Bad Rabbit: Fast-Spreading Malware Threat Puts Businesses at Risk
Petya’s Latest Variant — Bad Rabbit — Leaves Companies in Shambles as It Spreads Worldwide; US Department of Homeland Security on Alert.
Early Wednesday morning, leading anti-virus security company, Avast, reported that the Bad Rabbit virus – a variant of Petya ransomware — had made its way to the US. Though specific breach details are difficult to come by, the US Department of Homeland Security (DHS) issued a warning about Bad Rabbit yesterday stating:
“US-CERT has received multiple reports of Bad Rabbit ransomware infections in many countries around the world. This suspected variant of Petya ransomware is malicious software that infects a computer and restricts user access to the infected machine until a ransom is paid to unlock it. US-CERT discourages individuals and organizations from paying the ransom, as this does not guarantee that access will be restored. Using unpatched and unsupported software may increase the risk of proliferation of cybersecurity threats, such as ransomware.”
DHS urged individuals and businesses to take notice and be vigilant in the face of this latest malware attack. To combat the threat, DHS is urging IT professionals to review US-CERT Alerts TA16-181A and TA17-132A, each of which describe recent ransomware events.
There is certainly no shortage of hacker activity as of late.

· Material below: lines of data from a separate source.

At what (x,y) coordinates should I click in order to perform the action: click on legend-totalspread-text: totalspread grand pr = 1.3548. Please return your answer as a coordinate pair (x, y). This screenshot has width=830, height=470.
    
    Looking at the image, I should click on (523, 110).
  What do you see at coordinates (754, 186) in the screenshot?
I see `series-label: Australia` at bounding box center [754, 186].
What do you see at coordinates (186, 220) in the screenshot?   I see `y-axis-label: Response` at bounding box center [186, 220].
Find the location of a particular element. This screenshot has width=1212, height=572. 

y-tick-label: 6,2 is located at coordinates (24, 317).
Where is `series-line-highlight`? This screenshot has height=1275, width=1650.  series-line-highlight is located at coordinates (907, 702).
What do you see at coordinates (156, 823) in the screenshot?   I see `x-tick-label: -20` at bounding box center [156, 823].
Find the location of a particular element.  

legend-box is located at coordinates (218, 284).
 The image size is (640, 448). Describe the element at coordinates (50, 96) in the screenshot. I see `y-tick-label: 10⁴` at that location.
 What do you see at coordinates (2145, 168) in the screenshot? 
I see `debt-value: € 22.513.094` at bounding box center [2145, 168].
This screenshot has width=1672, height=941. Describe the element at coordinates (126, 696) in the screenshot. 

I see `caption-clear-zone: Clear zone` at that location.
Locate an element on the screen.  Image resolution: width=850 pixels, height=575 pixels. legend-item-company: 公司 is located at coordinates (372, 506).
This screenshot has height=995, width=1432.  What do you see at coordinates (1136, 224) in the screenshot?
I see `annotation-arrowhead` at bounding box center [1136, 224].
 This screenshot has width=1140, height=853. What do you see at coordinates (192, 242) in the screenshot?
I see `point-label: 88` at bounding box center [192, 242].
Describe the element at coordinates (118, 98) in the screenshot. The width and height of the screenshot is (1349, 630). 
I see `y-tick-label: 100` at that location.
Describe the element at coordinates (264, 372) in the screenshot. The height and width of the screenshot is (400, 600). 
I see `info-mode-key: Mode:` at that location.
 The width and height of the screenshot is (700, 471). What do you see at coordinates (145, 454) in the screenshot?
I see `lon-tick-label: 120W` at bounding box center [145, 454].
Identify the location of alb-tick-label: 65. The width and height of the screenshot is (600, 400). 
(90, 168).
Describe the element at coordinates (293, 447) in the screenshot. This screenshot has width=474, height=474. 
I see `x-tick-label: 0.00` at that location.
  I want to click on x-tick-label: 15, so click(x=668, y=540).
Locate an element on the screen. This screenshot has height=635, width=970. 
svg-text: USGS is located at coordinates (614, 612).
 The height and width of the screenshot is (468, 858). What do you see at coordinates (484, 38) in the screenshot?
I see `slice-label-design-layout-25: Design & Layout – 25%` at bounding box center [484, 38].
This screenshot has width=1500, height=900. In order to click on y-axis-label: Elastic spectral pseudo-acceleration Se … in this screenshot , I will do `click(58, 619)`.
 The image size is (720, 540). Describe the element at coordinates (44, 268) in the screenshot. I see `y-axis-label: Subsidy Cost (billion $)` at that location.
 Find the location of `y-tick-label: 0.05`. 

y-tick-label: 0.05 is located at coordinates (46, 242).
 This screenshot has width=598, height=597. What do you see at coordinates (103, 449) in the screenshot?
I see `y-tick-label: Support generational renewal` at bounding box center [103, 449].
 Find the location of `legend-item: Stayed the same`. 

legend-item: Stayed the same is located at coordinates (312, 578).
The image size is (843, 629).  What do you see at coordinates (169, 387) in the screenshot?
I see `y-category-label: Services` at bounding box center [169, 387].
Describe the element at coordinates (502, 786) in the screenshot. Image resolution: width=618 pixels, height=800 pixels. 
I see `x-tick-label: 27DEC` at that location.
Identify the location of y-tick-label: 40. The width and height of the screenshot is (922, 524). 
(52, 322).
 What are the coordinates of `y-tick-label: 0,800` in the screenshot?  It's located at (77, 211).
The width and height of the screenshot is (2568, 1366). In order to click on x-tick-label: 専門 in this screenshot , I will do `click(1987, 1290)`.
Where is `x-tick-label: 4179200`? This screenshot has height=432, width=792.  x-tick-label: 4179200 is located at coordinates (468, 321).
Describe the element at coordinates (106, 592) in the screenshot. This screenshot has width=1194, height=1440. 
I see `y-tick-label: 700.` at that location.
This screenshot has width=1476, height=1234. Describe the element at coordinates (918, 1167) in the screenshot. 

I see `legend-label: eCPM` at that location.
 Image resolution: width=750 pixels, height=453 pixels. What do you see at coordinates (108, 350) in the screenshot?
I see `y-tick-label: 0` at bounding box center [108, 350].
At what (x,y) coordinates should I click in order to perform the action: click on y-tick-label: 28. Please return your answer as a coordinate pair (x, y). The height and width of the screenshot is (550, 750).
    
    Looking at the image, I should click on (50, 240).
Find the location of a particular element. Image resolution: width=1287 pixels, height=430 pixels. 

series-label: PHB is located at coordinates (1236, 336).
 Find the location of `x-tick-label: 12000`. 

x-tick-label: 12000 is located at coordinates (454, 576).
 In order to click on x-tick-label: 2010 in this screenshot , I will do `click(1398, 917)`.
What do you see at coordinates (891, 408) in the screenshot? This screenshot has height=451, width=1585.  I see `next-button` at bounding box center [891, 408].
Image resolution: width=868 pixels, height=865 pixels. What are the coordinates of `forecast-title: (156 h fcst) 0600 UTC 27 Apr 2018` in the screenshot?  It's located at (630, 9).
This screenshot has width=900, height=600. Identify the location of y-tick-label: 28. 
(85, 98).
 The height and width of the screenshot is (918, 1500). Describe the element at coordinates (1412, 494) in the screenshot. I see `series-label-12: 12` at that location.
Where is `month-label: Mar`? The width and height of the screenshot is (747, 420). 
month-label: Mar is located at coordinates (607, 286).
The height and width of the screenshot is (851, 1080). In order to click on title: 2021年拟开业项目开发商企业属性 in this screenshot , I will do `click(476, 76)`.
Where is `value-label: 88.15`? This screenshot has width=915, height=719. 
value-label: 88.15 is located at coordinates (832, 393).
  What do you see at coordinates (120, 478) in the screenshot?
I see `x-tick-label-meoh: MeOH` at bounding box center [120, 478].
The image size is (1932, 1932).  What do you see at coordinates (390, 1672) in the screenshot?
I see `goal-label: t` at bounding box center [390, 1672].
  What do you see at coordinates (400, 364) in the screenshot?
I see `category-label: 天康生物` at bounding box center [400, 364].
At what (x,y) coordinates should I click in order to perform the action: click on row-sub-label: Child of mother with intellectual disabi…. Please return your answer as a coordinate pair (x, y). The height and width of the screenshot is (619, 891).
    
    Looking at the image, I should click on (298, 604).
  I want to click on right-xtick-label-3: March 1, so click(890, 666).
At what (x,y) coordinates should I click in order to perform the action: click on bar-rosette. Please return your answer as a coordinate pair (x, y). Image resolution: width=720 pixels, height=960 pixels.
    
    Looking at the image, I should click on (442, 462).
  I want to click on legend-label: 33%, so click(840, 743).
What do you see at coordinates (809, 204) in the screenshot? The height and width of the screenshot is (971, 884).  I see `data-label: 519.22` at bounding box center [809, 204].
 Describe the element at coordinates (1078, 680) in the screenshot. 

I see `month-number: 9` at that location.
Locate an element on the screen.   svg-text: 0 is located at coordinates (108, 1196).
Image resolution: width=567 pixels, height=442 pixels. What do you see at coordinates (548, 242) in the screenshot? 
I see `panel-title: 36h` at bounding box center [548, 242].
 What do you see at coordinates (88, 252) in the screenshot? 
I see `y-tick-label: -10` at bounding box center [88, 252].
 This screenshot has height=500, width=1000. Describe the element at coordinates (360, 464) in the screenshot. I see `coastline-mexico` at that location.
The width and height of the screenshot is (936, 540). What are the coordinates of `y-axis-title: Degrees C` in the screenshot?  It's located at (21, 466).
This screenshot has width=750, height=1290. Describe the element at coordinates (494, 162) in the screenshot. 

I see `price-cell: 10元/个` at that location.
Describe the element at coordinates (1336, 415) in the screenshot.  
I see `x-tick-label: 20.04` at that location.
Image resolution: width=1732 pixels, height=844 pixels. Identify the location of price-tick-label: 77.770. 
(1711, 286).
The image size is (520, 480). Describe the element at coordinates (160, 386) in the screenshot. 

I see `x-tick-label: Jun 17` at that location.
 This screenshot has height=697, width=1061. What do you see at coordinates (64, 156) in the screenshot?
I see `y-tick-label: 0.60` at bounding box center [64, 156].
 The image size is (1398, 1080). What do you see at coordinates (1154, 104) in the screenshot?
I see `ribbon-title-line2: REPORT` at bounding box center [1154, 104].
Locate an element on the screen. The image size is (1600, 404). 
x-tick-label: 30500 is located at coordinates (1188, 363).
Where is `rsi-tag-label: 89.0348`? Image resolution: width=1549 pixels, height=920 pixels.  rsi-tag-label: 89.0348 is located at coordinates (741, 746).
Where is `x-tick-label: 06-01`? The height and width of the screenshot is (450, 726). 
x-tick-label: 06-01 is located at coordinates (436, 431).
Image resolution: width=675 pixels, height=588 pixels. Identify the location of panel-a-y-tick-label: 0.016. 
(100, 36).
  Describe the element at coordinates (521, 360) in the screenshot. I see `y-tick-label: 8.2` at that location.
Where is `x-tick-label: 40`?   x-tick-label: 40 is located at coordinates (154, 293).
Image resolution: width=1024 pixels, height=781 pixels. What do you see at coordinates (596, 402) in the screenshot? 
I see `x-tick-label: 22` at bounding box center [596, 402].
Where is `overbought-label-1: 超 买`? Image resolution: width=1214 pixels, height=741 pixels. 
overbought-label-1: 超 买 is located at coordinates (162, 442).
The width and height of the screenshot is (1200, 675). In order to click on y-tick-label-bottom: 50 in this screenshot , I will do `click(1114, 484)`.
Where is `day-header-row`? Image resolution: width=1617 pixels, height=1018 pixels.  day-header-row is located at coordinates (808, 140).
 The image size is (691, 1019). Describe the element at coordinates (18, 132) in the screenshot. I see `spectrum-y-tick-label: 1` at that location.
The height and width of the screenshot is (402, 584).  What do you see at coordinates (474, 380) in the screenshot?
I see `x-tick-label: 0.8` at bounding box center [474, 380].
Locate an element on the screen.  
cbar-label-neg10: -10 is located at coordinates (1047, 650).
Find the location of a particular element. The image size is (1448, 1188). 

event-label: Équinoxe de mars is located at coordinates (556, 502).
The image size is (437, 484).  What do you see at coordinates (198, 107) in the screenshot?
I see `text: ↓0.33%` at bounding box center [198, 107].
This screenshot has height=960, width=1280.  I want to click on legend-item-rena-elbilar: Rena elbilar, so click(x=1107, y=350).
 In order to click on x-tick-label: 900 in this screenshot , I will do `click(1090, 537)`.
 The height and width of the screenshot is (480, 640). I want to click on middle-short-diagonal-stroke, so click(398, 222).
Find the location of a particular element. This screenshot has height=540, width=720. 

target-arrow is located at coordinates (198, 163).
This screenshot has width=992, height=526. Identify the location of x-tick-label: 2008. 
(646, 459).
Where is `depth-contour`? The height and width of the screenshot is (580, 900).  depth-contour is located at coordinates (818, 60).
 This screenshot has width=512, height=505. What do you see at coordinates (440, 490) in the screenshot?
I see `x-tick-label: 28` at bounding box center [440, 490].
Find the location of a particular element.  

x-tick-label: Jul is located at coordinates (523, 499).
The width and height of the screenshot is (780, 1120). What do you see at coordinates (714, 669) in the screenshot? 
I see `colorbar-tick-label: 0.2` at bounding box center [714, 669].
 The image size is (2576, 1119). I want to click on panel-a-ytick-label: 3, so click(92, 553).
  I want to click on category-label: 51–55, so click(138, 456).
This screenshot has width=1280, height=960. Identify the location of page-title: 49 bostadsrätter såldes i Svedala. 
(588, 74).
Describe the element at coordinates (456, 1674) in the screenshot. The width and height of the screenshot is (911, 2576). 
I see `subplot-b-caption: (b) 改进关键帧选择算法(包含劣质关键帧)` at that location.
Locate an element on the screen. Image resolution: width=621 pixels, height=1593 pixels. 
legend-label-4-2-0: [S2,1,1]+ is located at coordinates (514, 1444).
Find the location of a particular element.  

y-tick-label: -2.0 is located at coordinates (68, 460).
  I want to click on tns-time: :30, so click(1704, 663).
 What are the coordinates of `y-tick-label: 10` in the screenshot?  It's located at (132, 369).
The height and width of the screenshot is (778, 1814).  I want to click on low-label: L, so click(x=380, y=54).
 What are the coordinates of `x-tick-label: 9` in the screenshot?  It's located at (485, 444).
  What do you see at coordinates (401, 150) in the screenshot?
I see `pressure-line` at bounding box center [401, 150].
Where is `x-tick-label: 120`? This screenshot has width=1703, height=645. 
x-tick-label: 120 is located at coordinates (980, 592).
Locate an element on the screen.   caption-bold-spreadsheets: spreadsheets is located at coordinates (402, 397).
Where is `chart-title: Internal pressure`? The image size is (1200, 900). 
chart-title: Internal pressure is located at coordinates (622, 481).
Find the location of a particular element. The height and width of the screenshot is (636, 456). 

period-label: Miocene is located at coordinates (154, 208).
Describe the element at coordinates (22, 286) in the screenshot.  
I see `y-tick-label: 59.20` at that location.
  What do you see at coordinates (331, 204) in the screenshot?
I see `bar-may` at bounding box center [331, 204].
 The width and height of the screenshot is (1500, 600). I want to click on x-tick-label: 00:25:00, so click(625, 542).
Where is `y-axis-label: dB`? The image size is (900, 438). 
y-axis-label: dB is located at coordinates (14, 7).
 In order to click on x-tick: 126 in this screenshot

Earlier this year, a ransomware variant called Petya spread across North America hitting corporate giants like Merck and FedEx. The virus is so serious that some affected companies we’re faced with the fact that their data was simply not recoverable. In fact, FedEx and other affected companies faced material financial impact in light of the attack. Merck also experienced financial losses of over $275 million, prompting many businesses to take a second look at cybersecurity insurance strategies.